Bone metastases are ultimately responsible for the death of 500,000 patients worldwide every year. Investigators have been unable to study the molecular events underlying bone metastasis in these patients because of the lack of quality tissue available for study. Here, Mehra and colleagues present the discovery of nonossified bone metastases from multiple patients with advanced prostate cancer and their subsequent characterization and comparison to nonosseous metastases from the same patients. This represents a versatile and practical approach that may be used to characterize the steps in metastasis and opens important new possibilities for clinical monitoring through biomarker evaluation during treatment.

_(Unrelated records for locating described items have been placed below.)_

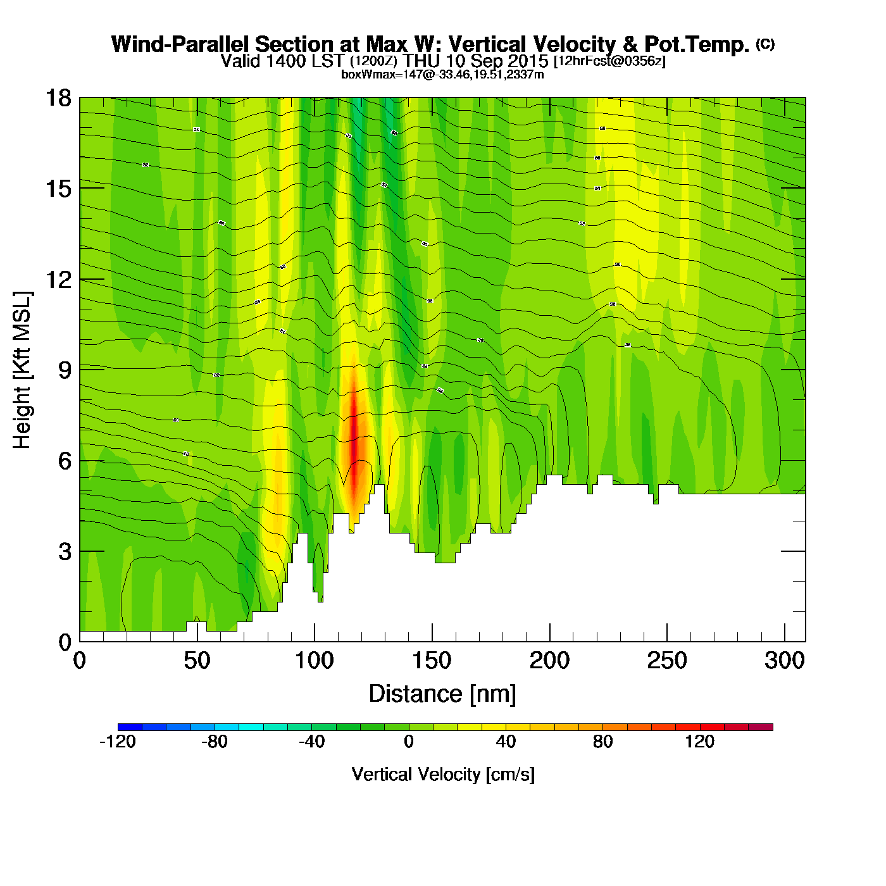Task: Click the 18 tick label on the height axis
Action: [58, 99]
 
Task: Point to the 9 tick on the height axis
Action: [65, 370]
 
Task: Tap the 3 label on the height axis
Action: [65, 552]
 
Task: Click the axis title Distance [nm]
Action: [442, 694]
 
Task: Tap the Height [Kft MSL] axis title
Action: [23, 370]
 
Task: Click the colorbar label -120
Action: [118, 742]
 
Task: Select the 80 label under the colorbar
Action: [602, 742]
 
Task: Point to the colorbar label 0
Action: [409, 742]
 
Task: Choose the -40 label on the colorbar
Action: [311, 742]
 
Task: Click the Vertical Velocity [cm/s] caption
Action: [442, 774]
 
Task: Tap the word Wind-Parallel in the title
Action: [181, 44]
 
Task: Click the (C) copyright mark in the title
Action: [765, 43]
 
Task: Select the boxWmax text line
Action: [442, 75]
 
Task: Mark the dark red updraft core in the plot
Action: [354, 437]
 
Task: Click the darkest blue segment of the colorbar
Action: [130, 727]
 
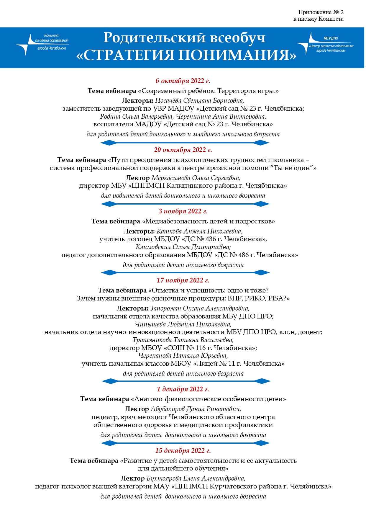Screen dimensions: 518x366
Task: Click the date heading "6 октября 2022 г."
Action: [x=183, y=81]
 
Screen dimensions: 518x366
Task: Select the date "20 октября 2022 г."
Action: [x=183, y=150]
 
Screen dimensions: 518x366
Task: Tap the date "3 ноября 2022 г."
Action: [x=183, y=211]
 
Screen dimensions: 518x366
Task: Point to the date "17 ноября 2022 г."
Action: [x=183, y=280]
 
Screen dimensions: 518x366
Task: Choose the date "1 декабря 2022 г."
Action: [x=183, y=389]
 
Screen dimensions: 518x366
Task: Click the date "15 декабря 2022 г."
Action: [x=183, y=451]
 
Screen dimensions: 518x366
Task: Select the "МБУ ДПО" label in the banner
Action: [x=331, y=38]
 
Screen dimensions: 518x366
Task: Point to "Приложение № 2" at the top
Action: [x=321, y=12]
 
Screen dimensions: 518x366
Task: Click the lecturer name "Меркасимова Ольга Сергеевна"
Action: [x=196, y=178]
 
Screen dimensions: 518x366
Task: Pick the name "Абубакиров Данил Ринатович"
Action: [x=196, y=409]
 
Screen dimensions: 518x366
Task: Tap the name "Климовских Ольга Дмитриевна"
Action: [x=183, y=247]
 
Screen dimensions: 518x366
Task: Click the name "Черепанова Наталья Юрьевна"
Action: [x=183, y=356]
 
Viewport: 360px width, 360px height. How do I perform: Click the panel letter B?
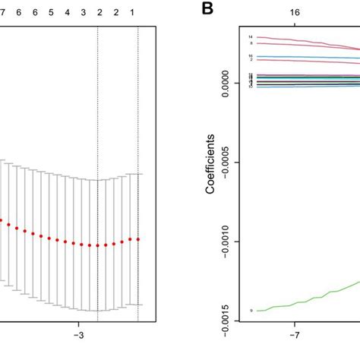point(185,11)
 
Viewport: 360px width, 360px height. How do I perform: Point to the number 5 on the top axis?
point(50,13)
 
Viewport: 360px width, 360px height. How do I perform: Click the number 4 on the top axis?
point(67,13)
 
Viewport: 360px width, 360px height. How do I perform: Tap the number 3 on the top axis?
point(83,13)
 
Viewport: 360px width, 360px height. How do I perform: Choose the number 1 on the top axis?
point(134,13)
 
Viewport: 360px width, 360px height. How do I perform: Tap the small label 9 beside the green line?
point(251,311)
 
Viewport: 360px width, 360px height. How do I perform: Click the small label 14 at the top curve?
point(250,36)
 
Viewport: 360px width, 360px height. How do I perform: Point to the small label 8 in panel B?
point(251,43)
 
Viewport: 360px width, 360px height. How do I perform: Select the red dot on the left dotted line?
point(98,245)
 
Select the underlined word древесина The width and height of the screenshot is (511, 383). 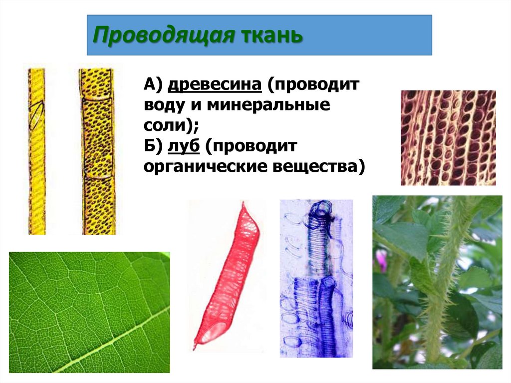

KIT is an important oncogene in mucosal melanoma. In this issue, Omholt and colleagues studied mucosal melanomas from several different anatomical sites and found a significantly higher frequency of KIT mutations in melanomas of the vulva compared with melanomas of other mucosal sites (35% versus 10%). Using immunohistochemistry, the authors also found that ERK and AKT were activated in a large proportion of mucosal melanoma samples. Targeting the KIT downstream RAF-MEK-ERK and PI3K-AKT signaling pathways may represent a promising alternative therapeutic approach in mucosal melanoma, especially in the subset of tumors lacking activating KIT mutations.